With the bundled structure you can basically say to the employer that pays most, or all, of the bill, “A valve replacement costs $X” All-in, period.
This is very different than the way reimbursement works in pretty much every other area of healthcare.
This is proving to be very attractive to employers and to many hospitals. It’s the leading edge of where we expect to see a movement in the future.
MTT: What’s the appeal?
EG: On a smaller scale than major and very expensive procedures, the ability to bundle charges and payments supports accountability from providers and transparency for employers and patients.
If you need a medical procedure, whether something relatively simple like a colonoscopy or something complex like a cardiac bypass graft, you can see the cost and what your portion of the cost share is.

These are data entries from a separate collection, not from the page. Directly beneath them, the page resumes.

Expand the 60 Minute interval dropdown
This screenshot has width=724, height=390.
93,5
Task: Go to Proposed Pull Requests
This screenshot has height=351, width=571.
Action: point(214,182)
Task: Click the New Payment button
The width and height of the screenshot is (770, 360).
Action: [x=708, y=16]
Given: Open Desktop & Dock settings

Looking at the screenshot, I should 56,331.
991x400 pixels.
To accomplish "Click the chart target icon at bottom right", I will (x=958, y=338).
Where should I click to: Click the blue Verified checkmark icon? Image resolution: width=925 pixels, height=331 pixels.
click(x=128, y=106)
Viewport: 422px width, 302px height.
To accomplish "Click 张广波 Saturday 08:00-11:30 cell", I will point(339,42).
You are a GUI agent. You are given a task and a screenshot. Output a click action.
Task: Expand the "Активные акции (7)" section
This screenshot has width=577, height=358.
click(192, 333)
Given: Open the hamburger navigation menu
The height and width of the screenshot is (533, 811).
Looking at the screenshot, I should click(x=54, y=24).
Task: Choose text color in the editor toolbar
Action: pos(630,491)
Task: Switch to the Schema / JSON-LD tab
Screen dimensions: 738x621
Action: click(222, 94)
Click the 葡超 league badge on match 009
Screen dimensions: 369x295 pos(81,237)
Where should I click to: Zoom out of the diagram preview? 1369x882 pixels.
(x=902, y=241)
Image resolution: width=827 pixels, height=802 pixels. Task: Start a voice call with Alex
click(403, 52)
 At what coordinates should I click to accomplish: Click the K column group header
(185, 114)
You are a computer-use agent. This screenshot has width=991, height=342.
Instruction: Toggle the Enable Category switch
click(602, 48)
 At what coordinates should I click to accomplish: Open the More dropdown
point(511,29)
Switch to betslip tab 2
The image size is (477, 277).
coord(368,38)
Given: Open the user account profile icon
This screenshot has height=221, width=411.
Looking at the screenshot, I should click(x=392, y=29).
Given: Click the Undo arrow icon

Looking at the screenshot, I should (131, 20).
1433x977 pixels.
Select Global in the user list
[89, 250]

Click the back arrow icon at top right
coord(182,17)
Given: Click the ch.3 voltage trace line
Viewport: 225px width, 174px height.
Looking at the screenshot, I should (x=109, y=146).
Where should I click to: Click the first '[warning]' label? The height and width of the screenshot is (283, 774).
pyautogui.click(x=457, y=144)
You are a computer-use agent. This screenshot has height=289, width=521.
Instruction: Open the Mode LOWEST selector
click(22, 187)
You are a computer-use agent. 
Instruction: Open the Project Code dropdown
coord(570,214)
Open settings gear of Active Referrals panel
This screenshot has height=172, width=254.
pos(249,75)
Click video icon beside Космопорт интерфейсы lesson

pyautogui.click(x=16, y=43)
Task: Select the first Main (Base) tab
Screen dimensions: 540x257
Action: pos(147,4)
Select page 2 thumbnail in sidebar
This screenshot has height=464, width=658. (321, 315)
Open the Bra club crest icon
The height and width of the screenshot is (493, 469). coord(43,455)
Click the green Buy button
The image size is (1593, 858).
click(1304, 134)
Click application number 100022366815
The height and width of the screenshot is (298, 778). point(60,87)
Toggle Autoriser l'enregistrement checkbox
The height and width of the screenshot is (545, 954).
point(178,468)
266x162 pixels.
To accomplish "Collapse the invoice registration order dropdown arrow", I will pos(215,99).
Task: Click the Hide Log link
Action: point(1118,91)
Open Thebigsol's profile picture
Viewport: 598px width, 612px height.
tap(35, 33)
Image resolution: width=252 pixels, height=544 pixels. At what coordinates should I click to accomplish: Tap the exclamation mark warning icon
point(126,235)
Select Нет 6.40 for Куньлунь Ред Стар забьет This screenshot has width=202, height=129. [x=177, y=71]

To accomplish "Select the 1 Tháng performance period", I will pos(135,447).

It’s that clean. It’s much, much easier for members than having them look at the cost of surgery, the hospital, labs, anesthesia, and so on.
Honestly, if you ask the typical person to put together all those pieces, well, forget it. But if you give them an all-in estimate, they can put their arms around it. They understand it.
There is a lot of movement towards this approach. And not just for surgeries. There’s definitely movement around longer-term episodes related to chronic conditions, too. It’s an area to watch.
About Eric Grossman
Eric Grossman is a Senior Partner in Mercer’s Health and Benefits business. He is an expert in the strategic development, design, financing and management of healthcare and group benefit programs. Eric has contributed to employer innovation in health and cost management, including the measurement and evaluation of provider performance, and the application of performance metrics to yield advantages for plan sponsors and their plan members.
Eric consults with major employers on a broad range of strategic benefits issues. He is the U.S. innovation leader for Mercer Health and Benefits.
Eric has over 30 years of experience in the benefits business, including over 20 years with Mercer. He has been a frequent speaker at regional and national forums on employee benefit issues and has contributed to a variety of studies and surveys on corporate benefit practices.
Eric received a B.A in Mathematics and Economics from the University of Pennsylvania. He is a Fellow of the Society of Actuaries and a Member of the American Academy of Actuaries.